SUPPLIED INFORMATION:
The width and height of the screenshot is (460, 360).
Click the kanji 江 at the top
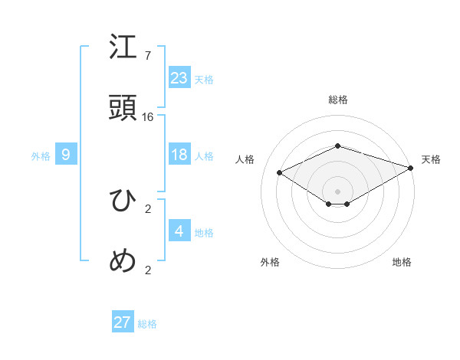(x=123, y=47)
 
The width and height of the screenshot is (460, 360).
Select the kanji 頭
(x=123, y=107)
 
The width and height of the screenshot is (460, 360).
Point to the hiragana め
(x=123, y=261)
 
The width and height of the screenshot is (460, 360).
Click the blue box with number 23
(x=179, y=77)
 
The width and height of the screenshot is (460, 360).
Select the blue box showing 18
(x=179, y=155)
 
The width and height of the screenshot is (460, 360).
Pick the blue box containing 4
(x=179, y=231)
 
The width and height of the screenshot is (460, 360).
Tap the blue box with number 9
(x=66, y=155)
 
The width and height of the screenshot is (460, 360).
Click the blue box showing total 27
(x=123, y=322)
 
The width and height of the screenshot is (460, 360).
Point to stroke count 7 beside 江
(x=148, y=56)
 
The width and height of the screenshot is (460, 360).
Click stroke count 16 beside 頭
(x=148, y=116)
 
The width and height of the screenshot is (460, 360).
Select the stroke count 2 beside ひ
(x=148, y=208)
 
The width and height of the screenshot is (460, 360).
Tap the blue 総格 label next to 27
(x=147, y=324)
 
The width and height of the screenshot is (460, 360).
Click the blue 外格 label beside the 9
(x=41, y=156)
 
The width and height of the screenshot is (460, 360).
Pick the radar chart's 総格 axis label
(x=337, y=100)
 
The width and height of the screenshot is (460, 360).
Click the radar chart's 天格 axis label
(x=431, y=159)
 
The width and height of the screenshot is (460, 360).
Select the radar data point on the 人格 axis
(x=280, y=173)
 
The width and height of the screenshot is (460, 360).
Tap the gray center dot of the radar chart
(x=337, y=190)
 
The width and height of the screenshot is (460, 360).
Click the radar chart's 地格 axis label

DIRECTIONS:
Format the material from its beginning through the line containing "(x=179, y=231)" as a numbered list, skipping blank lines and leaving out the pictures.

FULL ANSWER:
1. The width and height of the screenshot is (460, 360).
2. Click the kanji 江 at the top
3. (x=123, y=47)
4. The width and height of the screenshot is (460, 360).
5. Select the kanji 頭
6. (x=123, y=107)
7. The width and height of the screenshot is (460, 360).
8. Point to the hiragana め
9. (x=123, y=261)
10. The width and height of the screenshot is (460, 360).
11. Click the blue box with number 23
12. (x=179, y=77)
13. The width and height of the screenshot is (460, 360).
14. Select the blue box showing 18
15. (x=179, y=155)
16. The width and height of the screenshot is (460, 360).
17. Pick the blue box containing 4
18. (x=179, y=231)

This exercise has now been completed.